__EXERCISE DIRECTIONS__: Your answer is the line containing "Image resolution: width=1554" plus every line after it through the end of the records, printed exactly and free of pictures.

__RECORDS FOR THE TASK__:
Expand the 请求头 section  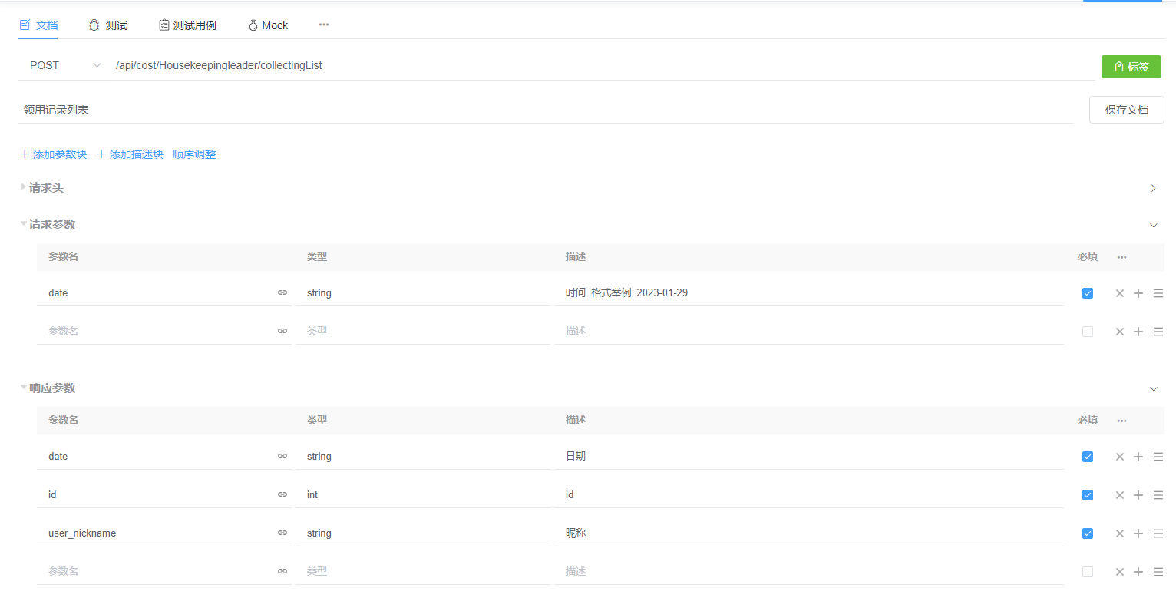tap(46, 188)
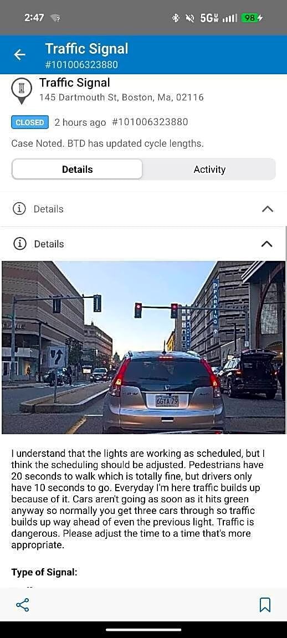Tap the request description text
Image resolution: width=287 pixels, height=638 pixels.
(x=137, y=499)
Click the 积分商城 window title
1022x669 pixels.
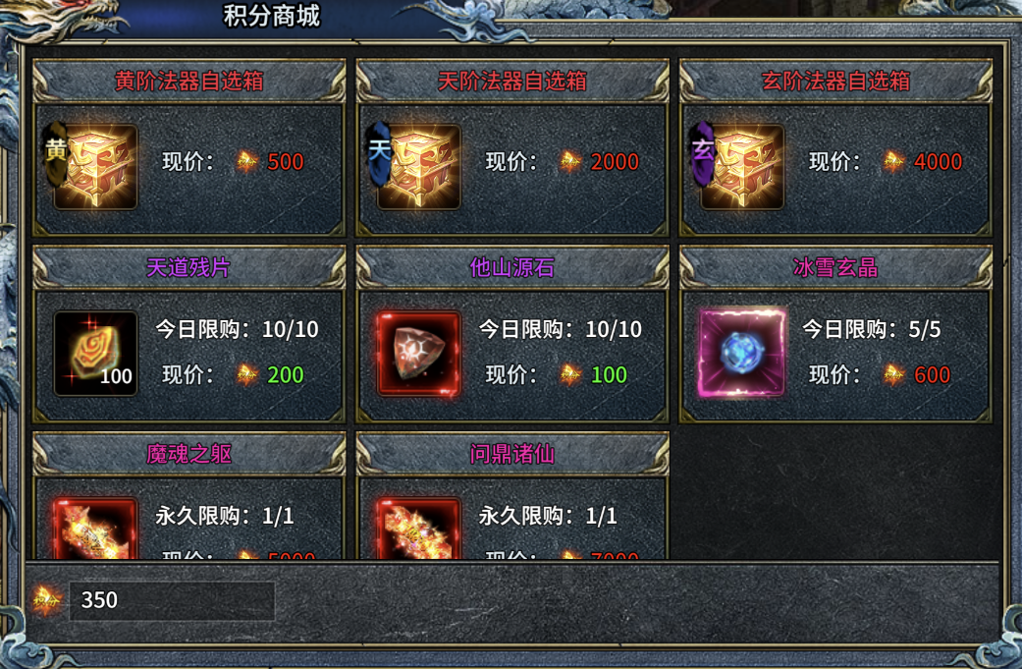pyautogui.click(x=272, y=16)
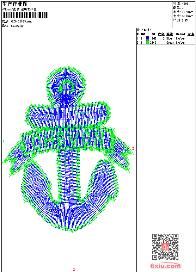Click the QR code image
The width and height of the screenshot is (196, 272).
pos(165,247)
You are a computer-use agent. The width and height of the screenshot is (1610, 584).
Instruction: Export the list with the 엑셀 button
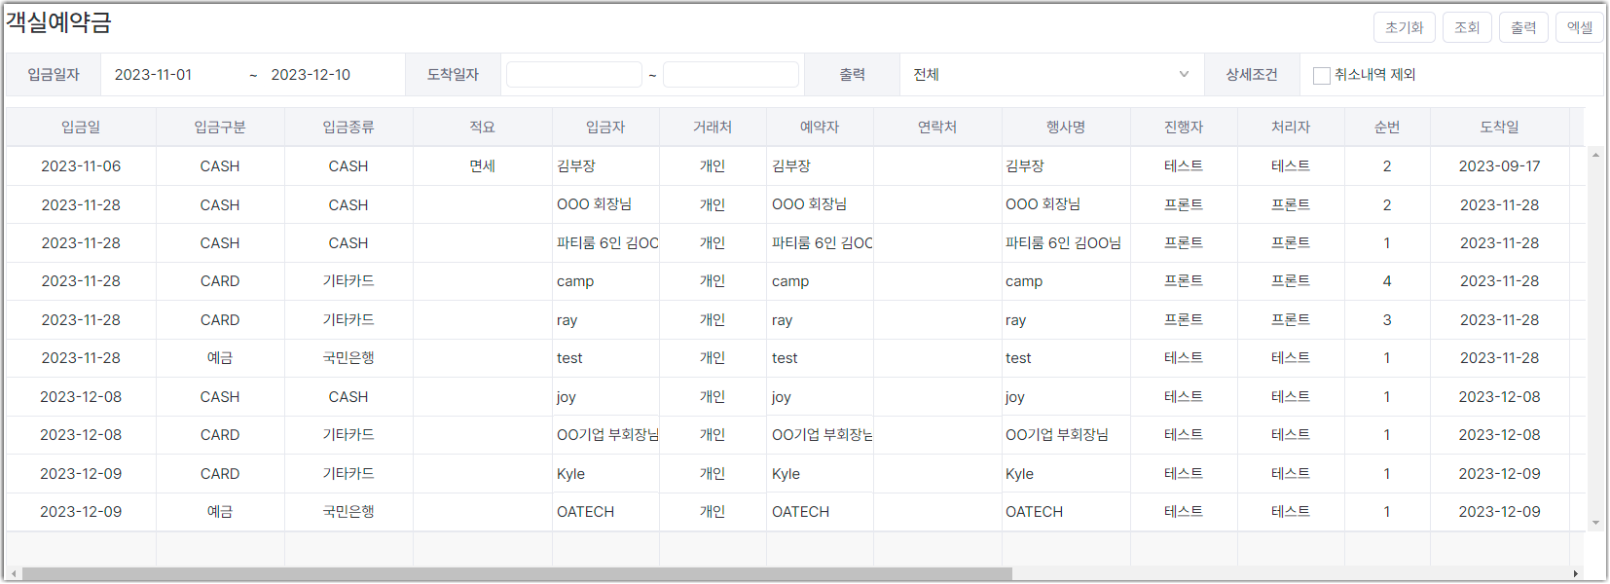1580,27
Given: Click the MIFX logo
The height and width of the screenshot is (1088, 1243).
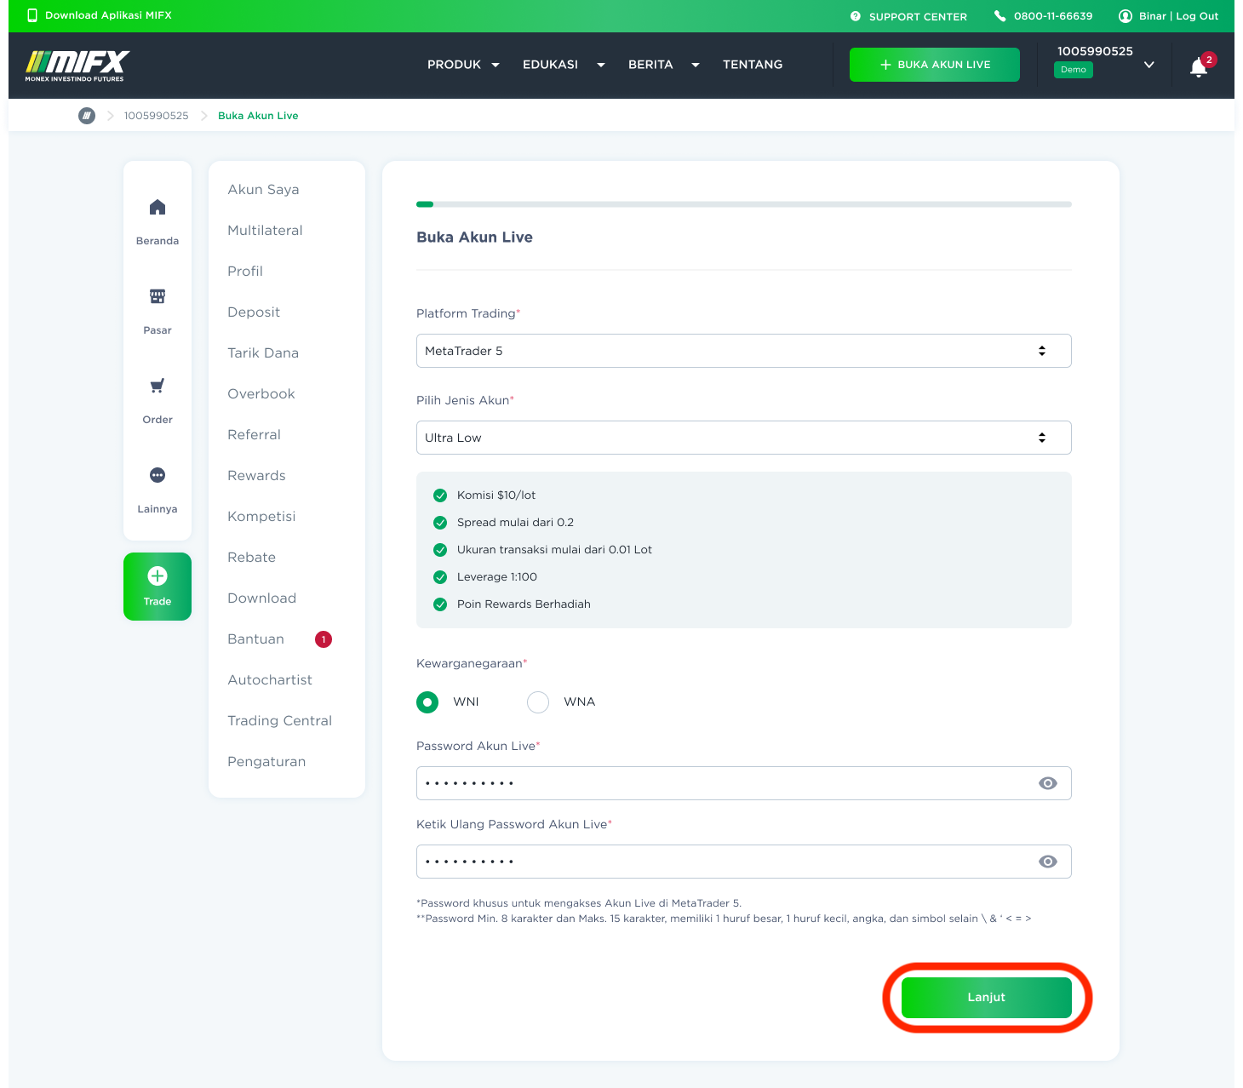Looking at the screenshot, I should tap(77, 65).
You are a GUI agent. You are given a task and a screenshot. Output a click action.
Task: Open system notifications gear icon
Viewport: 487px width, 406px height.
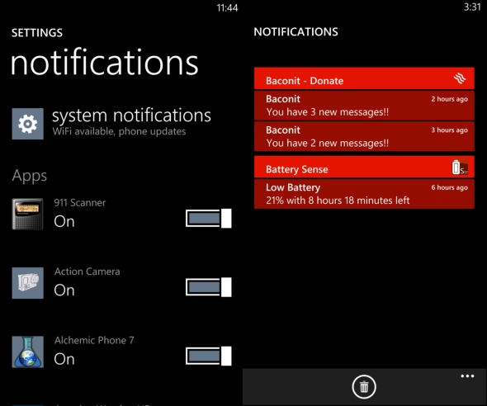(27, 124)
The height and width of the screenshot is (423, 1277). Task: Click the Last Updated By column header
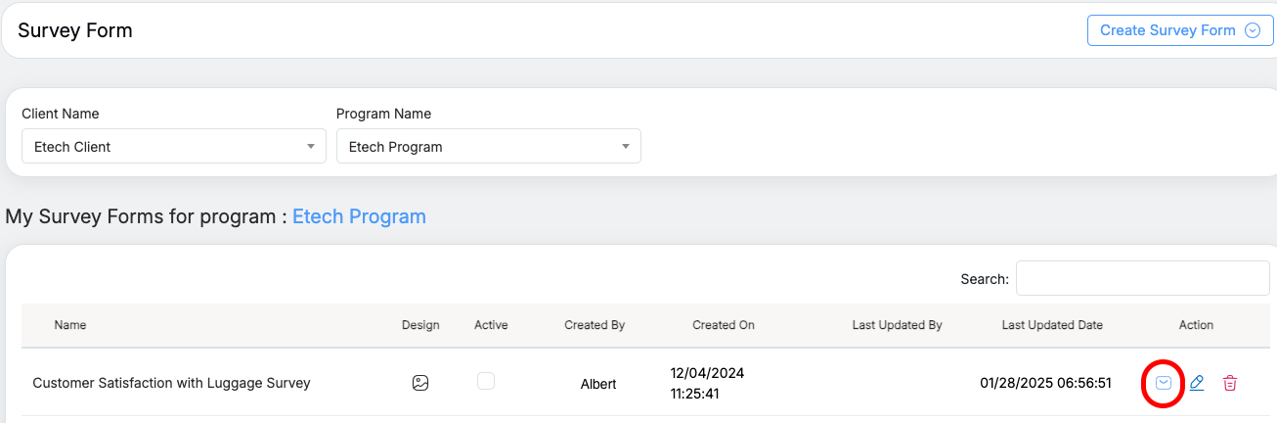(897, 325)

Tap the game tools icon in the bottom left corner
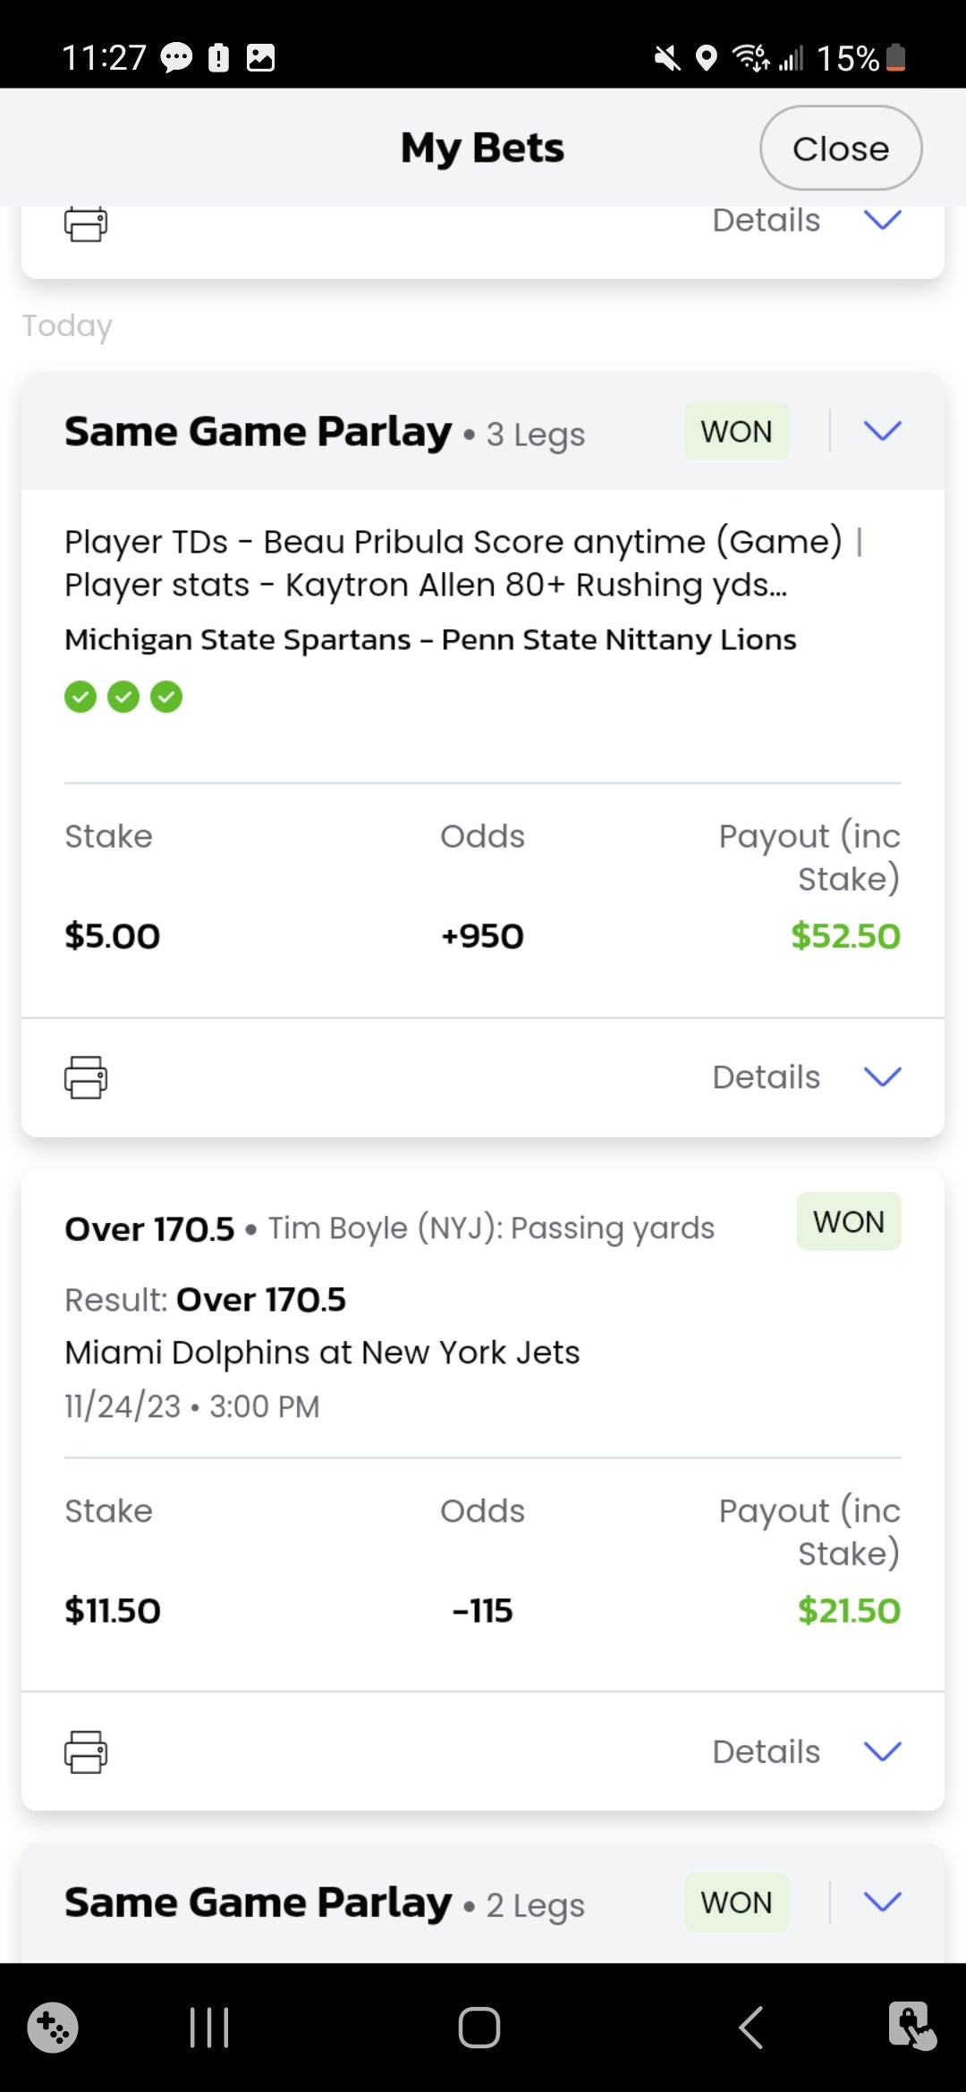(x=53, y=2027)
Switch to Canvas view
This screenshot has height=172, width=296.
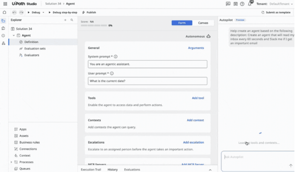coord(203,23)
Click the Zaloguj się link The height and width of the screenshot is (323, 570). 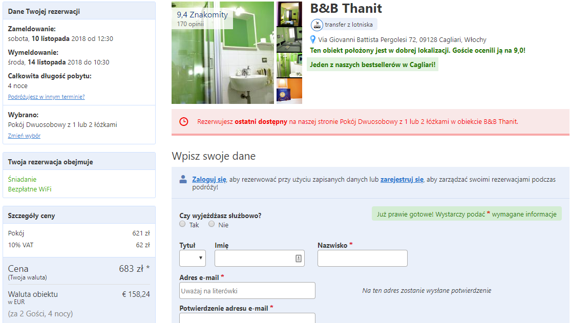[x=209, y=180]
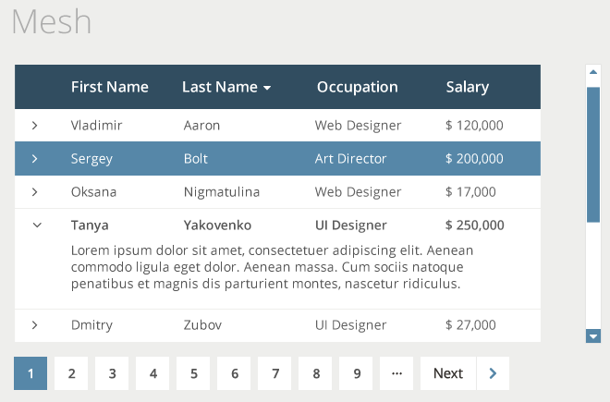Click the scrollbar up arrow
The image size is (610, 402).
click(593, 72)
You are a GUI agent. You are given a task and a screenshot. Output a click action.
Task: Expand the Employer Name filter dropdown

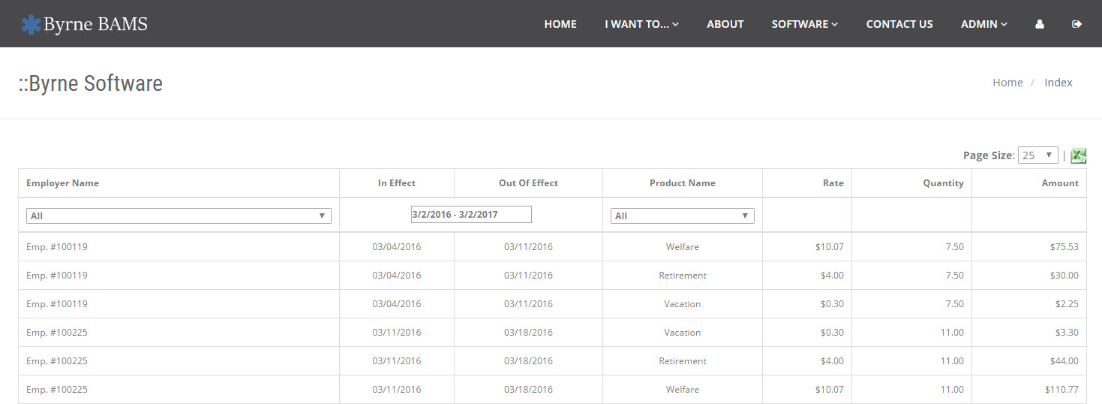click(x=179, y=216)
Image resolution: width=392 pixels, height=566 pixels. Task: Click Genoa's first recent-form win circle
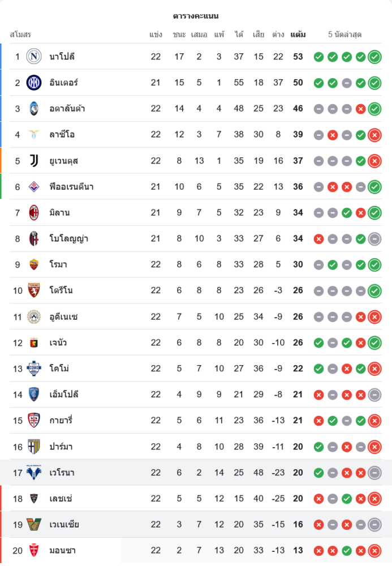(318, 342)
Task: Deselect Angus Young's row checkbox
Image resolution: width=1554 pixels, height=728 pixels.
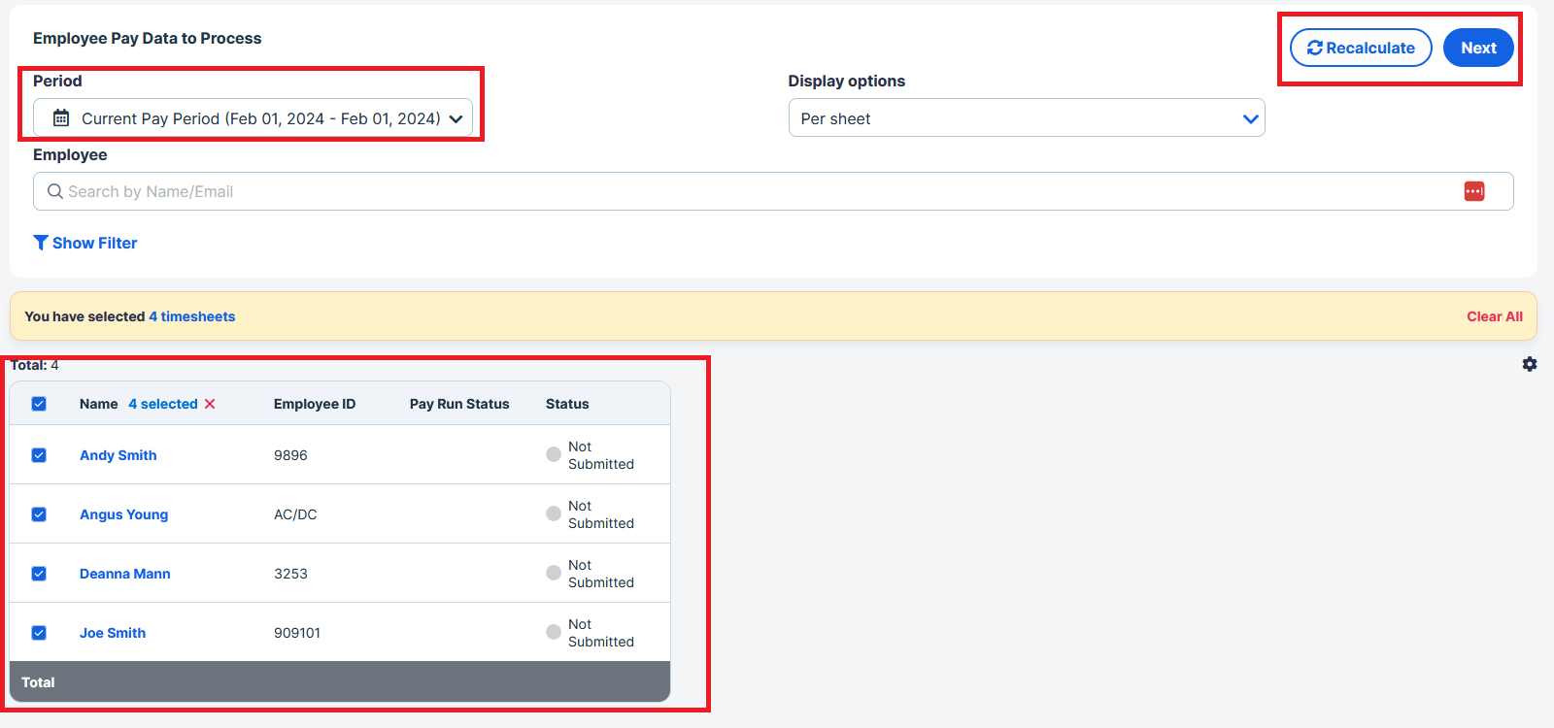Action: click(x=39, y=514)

__RESULT OF THIS TASK__:
Image resolution: width=1554 pixels, height=728 pixels.
Action: click(x=39, y=514)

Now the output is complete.